What you have to do
Print out each entry without alteration, and keep the pictures out.

Source records

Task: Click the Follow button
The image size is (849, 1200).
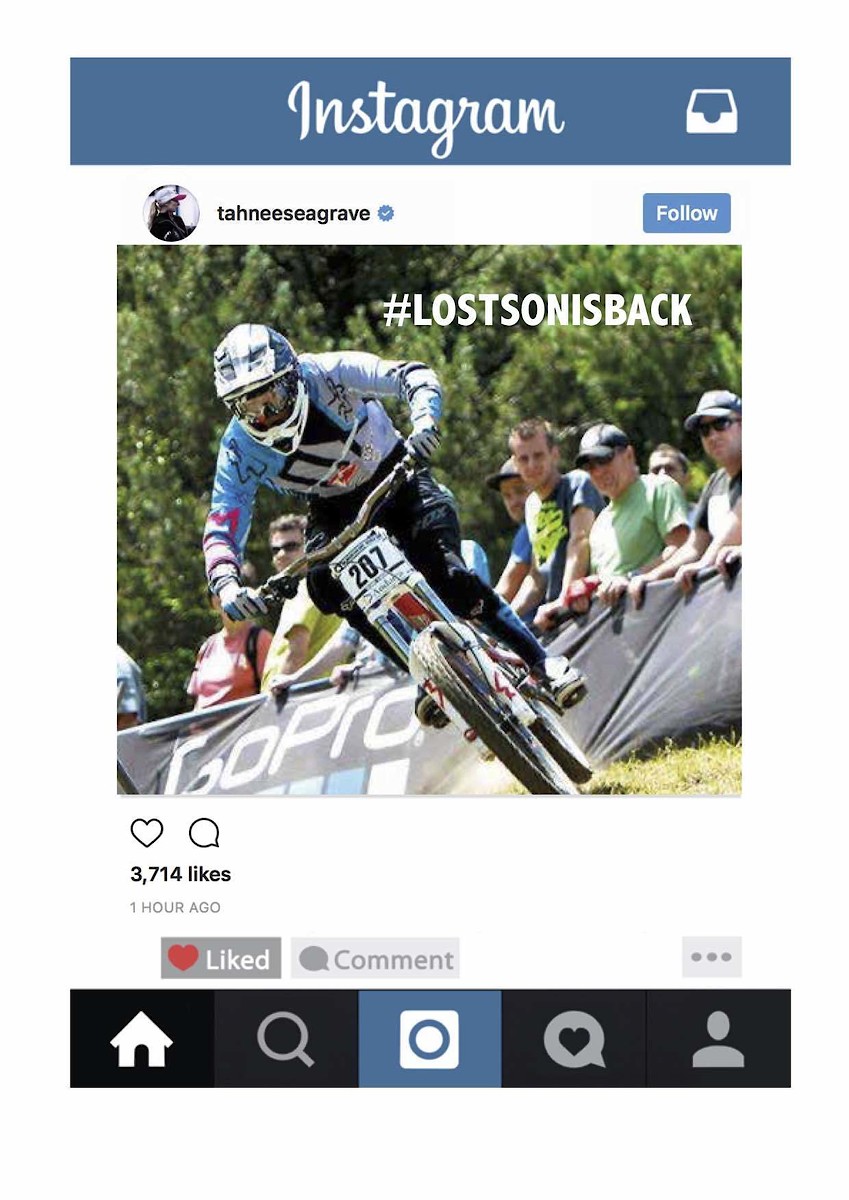Action: tap(686, 213)
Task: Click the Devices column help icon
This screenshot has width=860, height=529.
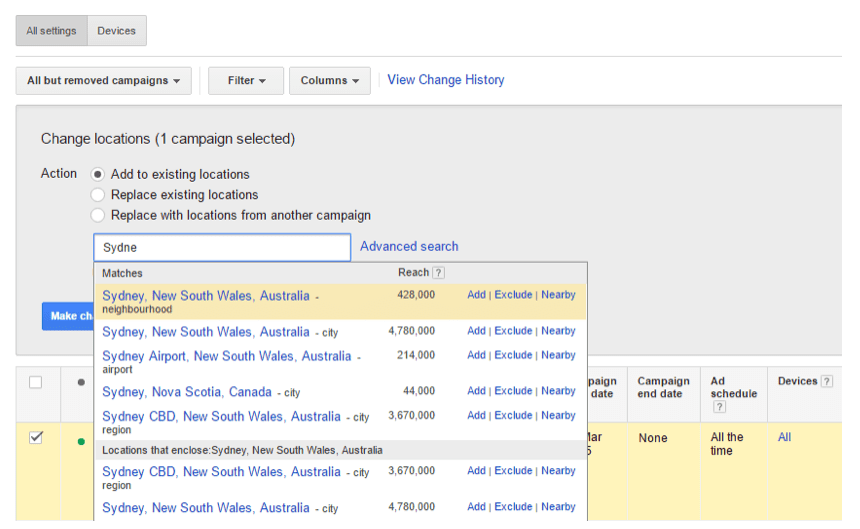Action: (x=827, y=381)
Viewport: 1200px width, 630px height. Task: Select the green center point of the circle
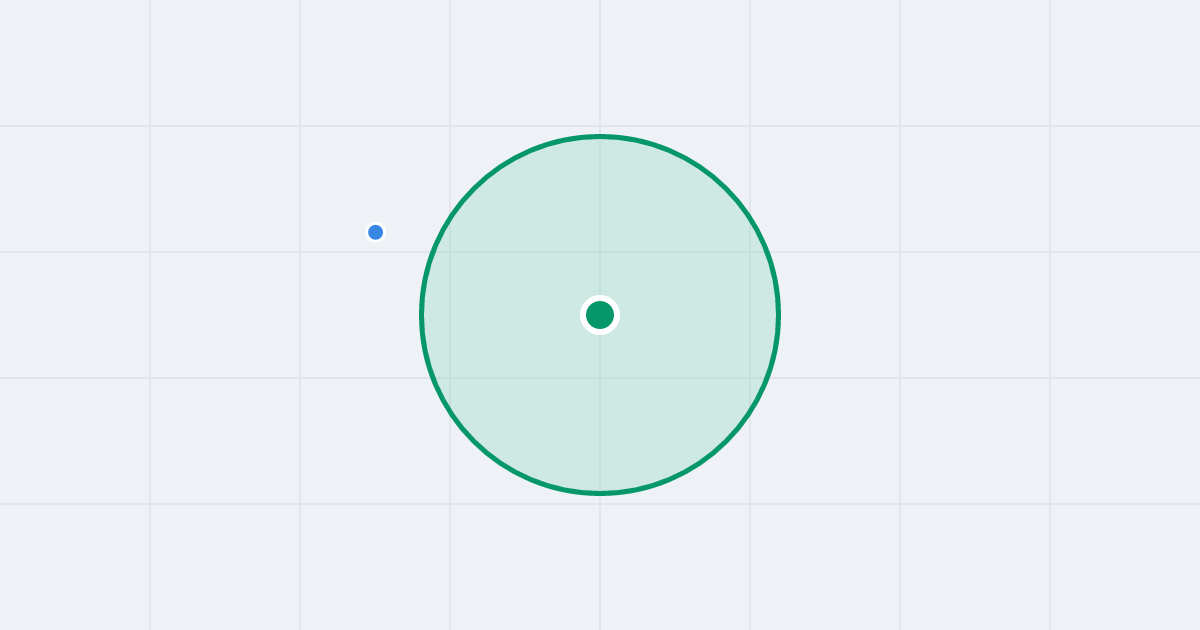point(600,315)
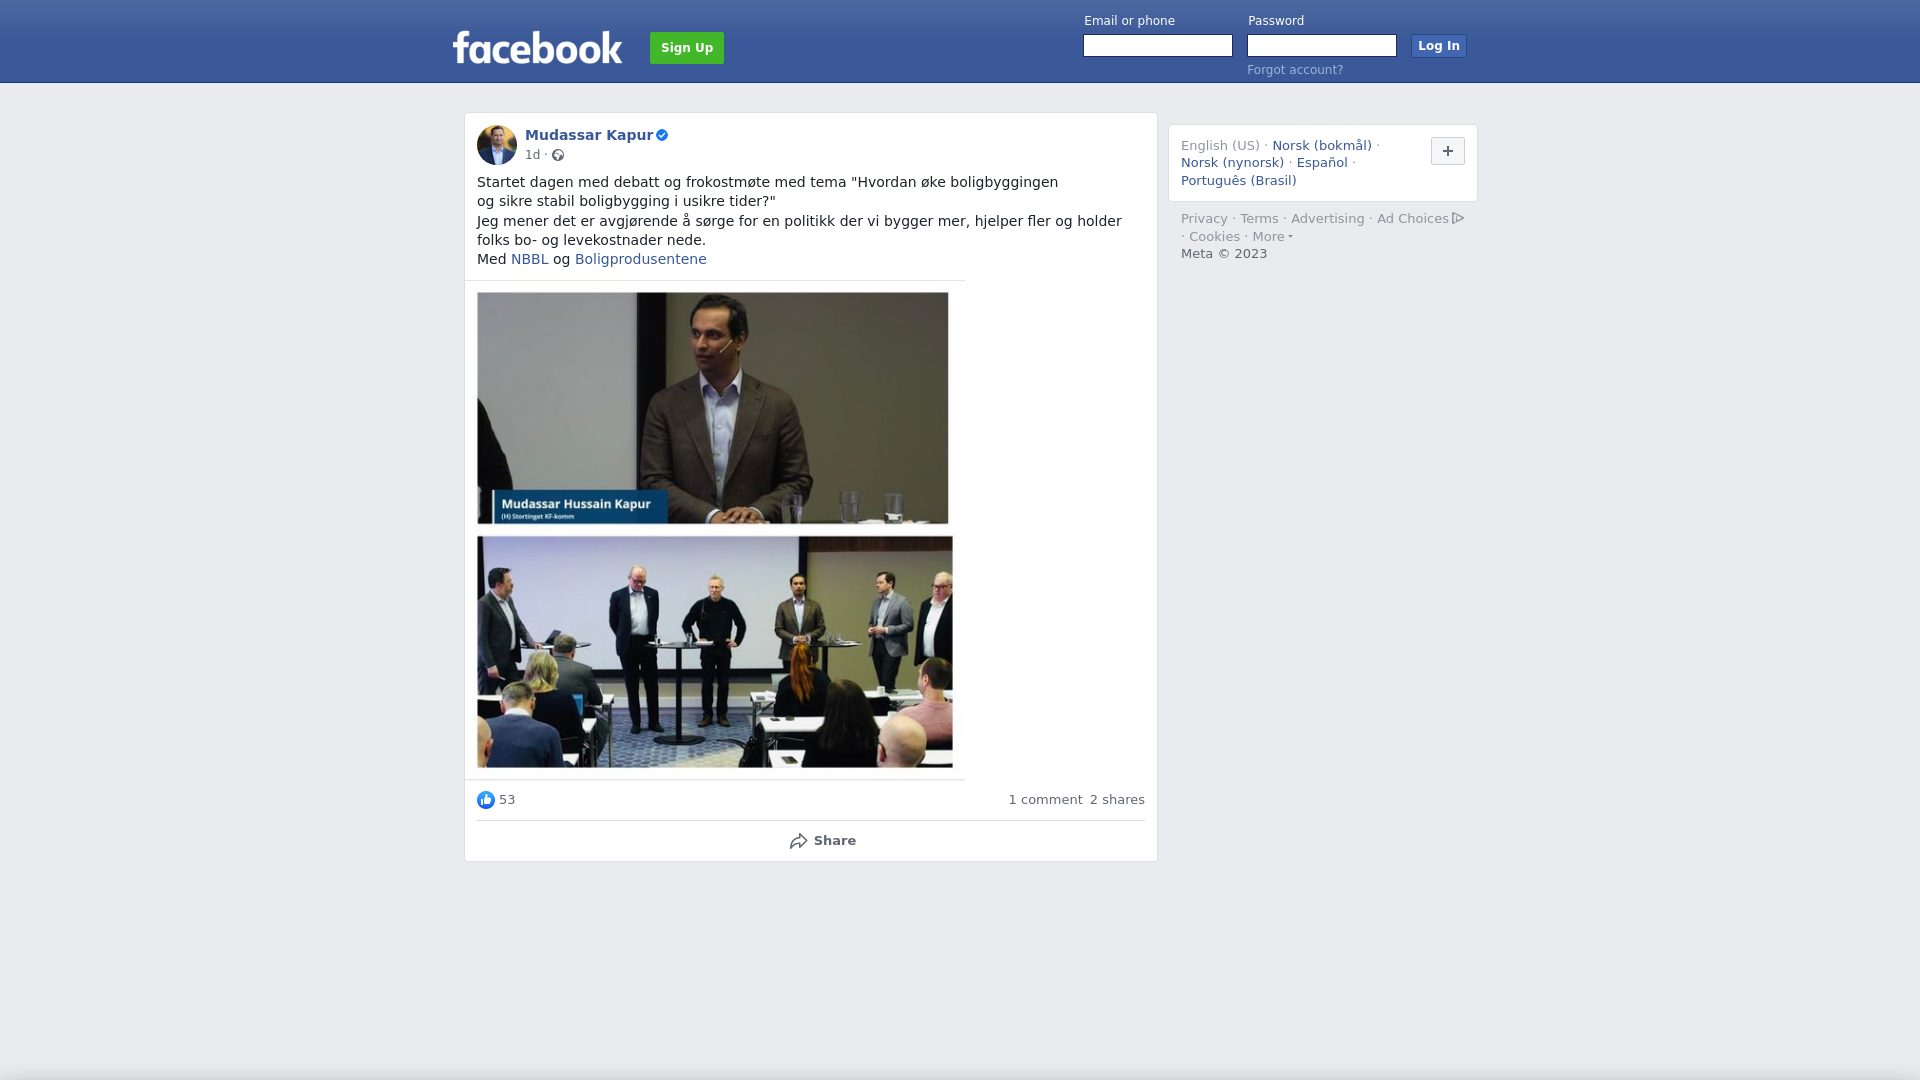Viewport: 1920px width, 1080px height.
Task: Open the panel debate audience photo
Action: [x=715, y=652]
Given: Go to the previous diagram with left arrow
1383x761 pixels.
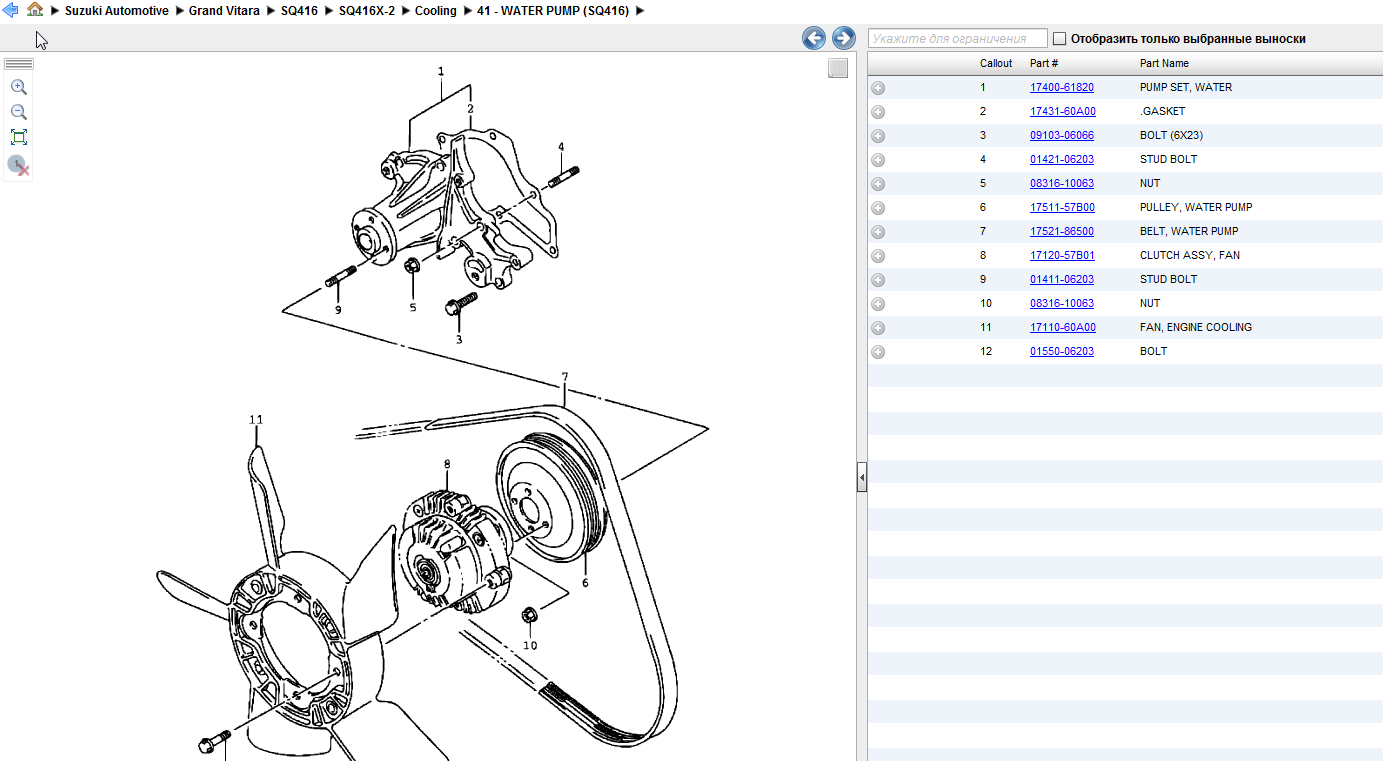Looking at the screenshot, I should [814, 38].
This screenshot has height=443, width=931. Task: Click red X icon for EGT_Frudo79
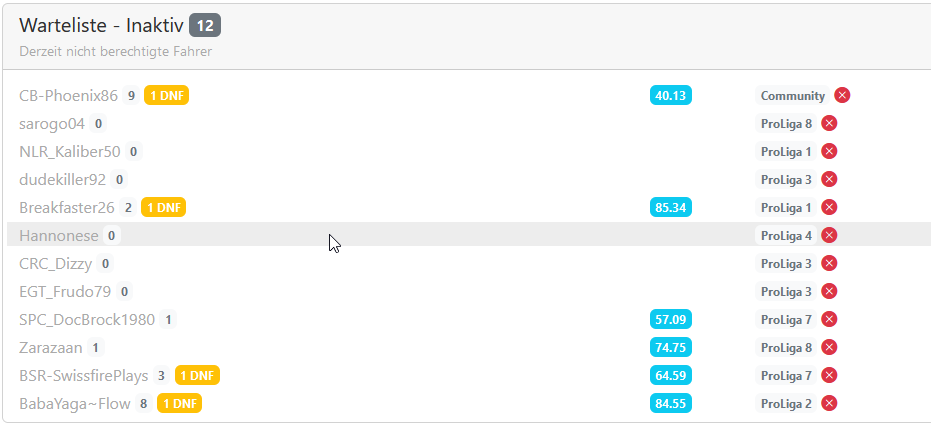click(x=829, y=292)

Task solution
Task: Click the Follow button
The image size is (849, 1200).
Action: tap(686, 213)
Task: Click the Devices column help icon
This screenshot has width=860, height=529.
Action: (x=827, y=381)
Viewport: 1200px width, 630px height. Task: Select the green center point of the circle
point(600,315)
Viewport: 1920px width, 1080px height.
Task: Open the panel debate audience photo
Action: [x=715, y=652]
Given: Go to the previous diagram with left arrow
1383x761 pixels.
Looking at the screenshot, I should [814, 38].
This screenshot has height=443, width=931. Task: Click red X icon for EGT_Frudo79
click(x=829, y=292)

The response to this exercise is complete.